= Beginning of Section =
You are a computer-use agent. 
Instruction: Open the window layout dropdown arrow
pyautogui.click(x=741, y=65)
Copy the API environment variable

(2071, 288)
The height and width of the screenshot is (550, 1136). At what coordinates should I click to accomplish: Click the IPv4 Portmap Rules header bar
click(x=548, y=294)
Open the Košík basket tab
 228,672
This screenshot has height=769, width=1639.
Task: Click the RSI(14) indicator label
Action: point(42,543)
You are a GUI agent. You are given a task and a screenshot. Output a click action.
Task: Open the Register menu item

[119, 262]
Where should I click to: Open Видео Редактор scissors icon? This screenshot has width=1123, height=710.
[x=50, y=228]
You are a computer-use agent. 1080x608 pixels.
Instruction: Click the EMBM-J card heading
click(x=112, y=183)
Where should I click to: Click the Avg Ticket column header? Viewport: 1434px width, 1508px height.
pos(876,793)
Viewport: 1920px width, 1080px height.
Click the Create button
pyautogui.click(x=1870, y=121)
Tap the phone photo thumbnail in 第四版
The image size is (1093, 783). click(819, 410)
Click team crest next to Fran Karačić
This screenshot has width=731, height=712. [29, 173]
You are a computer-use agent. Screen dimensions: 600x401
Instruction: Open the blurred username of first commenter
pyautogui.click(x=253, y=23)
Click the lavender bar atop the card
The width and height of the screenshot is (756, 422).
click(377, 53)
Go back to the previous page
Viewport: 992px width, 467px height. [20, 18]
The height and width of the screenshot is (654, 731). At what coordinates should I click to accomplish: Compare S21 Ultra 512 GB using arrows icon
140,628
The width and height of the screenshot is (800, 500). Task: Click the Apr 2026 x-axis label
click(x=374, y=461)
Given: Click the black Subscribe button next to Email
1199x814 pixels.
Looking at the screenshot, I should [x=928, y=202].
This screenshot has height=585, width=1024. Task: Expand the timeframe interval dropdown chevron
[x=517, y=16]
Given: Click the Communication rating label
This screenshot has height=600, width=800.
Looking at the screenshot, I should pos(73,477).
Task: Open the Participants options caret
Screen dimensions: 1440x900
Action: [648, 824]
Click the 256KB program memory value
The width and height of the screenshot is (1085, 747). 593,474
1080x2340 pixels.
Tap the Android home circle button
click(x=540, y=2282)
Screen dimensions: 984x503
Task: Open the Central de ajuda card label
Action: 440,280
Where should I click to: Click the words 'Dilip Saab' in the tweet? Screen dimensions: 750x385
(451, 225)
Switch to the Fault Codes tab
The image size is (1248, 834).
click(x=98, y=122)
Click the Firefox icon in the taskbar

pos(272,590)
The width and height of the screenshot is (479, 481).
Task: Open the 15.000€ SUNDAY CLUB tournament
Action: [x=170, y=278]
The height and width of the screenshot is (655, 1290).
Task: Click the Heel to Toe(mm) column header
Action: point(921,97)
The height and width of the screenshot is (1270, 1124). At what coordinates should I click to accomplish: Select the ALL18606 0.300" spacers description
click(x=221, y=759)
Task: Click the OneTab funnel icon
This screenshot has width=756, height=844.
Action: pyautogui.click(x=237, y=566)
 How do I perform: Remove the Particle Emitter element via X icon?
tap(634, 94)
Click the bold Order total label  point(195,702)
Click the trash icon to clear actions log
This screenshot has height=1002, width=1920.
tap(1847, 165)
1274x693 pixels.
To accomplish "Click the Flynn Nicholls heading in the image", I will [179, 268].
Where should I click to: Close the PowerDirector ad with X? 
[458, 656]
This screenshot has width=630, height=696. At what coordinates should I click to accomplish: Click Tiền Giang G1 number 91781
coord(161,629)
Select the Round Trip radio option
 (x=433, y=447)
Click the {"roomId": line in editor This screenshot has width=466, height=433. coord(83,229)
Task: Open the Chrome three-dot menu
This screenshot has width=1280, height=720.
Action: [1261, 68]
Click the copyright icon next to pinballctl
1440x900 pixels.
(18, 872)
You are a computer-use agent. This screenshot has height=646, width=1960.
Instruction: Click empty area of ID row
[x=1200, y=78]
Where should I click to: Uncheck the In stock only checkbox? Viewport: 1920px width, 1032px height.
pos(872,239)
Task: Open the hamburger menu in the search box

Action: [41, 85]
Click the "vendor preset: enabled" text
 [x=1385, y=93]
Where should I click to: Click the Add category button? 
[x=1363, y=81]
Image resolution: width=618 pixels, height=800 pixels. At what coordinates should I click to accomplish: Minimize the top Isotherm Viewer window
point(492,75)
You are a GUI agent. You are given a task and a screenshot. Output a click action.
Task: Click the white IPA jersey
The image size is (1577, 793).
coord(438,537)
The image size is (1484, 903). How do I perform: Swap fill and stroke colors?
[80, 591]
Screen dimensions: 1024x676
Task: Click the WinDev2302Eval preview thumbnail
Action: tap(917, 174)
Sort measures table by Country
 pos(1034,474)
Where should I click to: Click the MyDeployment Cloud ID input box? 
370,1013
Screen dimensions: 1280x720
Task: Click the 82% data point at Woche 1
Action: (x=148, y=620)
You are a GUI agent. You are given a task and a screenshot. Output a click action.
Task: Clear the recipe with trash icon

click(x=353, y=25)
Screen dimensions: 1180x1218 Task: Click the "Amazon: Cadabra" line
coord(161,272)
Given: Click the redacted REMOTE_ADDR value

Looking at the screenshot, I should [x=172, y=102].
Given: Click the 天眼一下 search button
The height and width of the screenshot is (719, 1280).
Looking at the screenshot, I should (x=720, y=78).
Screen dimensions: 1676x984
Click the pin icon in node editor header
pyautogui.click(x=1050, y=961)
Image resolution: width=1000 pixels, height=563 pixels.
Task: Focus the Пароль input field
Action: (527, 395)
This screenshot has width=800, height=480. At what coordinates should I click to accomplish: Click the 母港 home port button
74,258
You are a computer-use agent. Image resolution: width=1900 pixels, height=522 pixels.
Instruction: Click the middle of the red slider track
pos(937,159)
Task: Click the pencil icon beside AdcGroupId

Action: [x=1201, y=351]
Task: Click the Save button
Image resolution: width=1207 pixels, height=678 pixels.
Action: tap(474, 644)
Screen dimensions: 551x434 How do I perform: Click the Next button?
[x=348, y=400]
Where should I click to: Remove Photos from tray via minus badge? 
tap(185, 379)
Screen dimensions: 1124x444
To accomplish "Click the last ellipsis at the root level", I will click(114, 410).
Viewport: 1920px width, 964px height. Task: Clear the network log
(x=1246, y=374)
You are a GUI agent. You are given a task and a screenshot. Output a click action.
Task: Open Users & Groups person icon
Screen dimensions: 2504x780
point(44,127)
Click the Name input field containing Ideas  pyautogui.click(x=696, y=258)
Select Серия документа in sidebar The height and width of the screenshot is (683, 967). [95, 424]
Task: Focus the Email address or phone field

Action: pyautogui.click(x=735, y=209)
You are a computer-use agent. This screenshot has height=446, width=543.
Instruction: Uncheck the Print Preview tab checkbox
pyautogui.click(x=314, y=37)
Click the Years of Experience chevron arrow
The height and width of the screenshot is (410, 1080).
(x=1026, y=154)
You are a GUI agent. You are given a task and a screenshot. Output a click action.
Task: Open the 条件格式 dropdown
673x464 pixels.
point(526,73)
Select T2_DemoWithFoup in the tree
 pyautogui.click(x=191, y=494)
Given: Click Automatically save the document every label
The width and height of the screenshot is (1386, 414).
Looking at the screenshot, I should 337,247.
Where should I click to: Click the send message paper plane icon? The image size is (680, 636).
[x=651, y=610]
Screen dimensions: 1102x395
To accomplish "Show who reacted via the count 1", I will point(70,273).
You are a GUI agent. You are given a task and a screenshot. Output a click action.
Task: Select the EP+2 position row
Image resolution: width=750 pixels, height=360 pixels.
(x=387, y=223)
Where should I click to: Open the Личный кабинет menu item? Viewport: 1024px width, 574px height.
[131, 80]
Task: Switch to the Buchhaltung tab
= End of Section =
WHAT IS REQUIRED
Count each line above in which the string "will" appears, then state only the total.

RESULT FOR THIS TASK
3